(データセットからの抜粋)
"""

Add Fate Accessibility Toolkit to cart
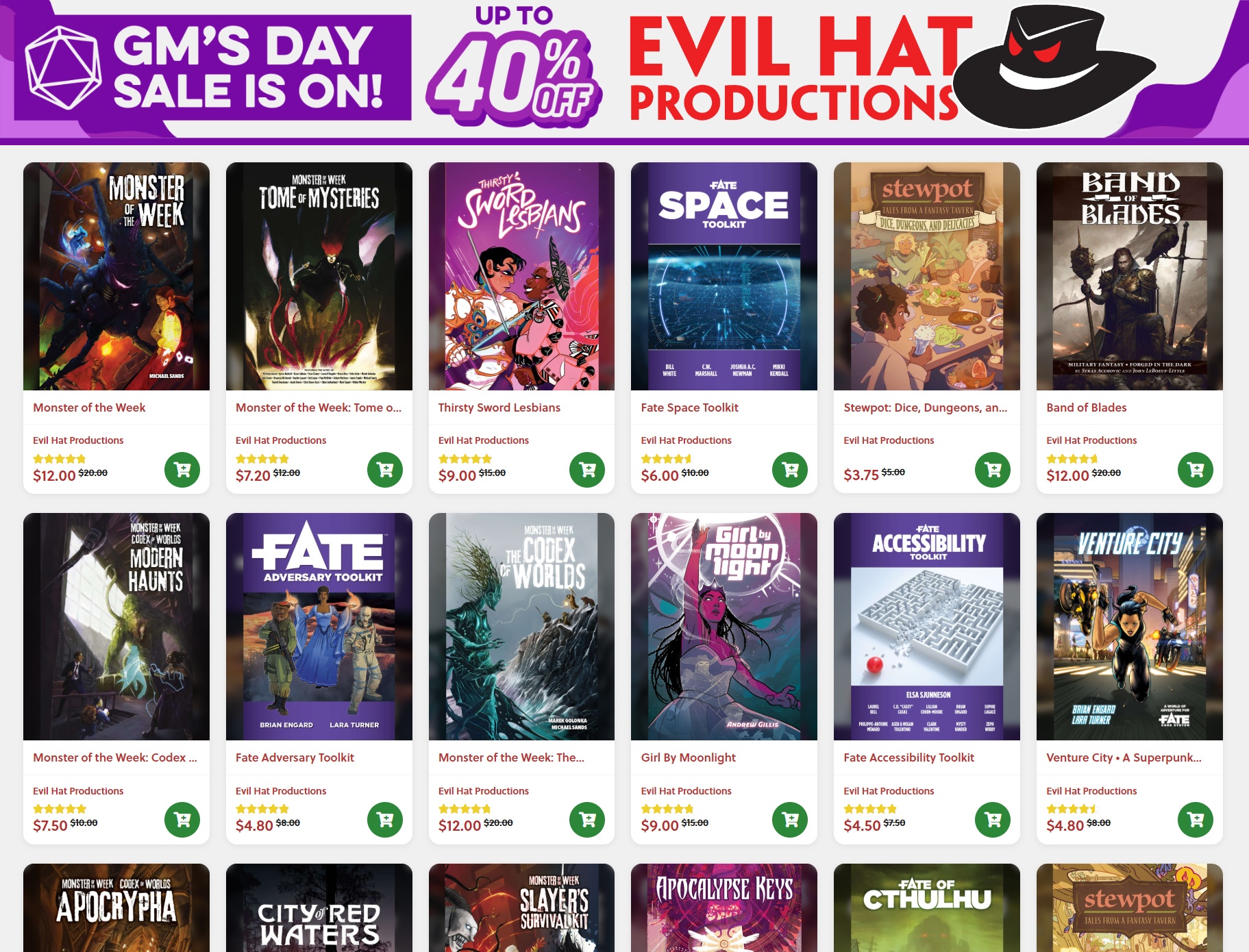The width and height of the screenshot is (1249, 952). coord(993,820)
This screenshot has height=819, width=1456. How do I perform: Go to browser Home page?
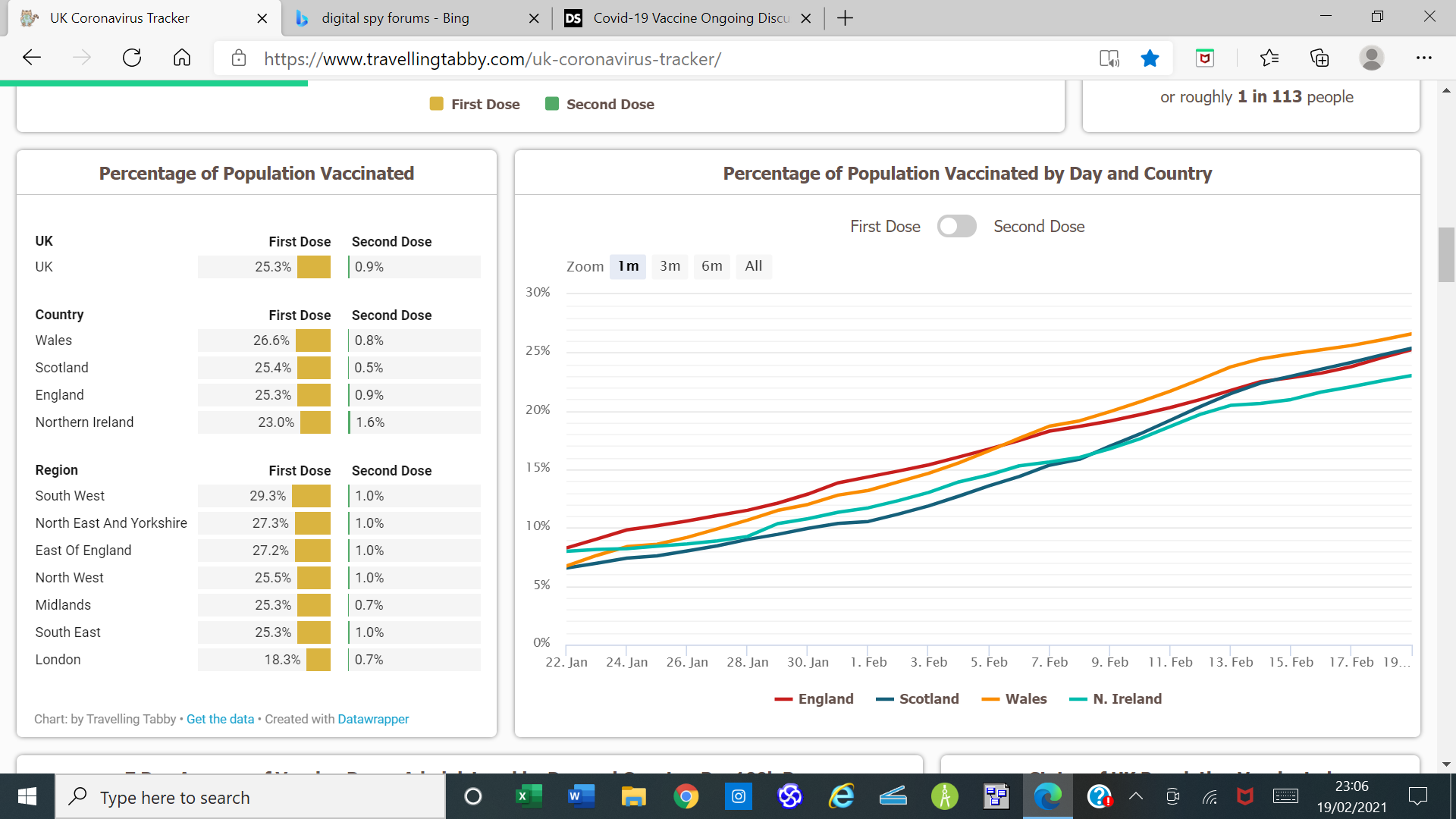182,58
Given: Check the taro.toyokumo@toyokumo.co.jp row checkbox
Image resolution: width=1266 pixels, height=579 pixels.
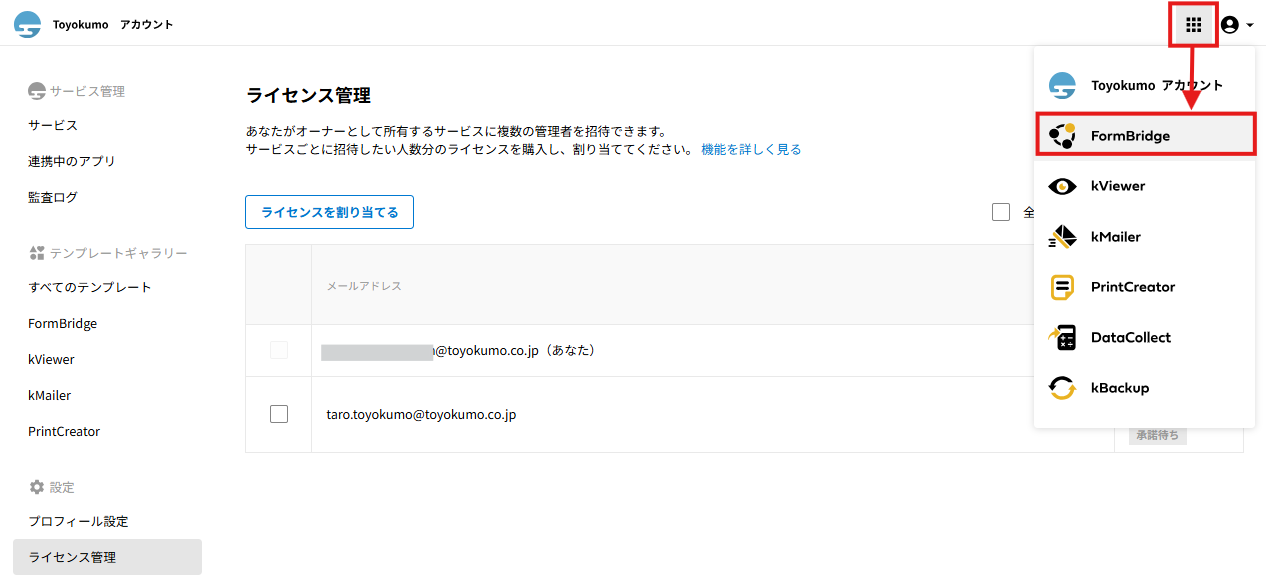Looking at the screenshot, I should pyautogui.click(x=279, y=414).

"""

課題:
上の項目をすべて、「cart」を「wishlist」に置き換えて更新してください。ほかは変えず、画像は省いてください。

解答例:
Add Fate Accessibility Toolkit to wishlist
The width and height of the screenshot is (1249, 952). coord(993,820)
This screenshot has height=819, width=1456. How do I perform: Go to browser Home page?
182,58
Given: Check the taro.toyokumo@toyokumo.co.jp row checkbox
Image resolution: width=1266 pixels, height=579 pixels.
Looking at the screenshot, I should pyautogui.click(x=279, y=414).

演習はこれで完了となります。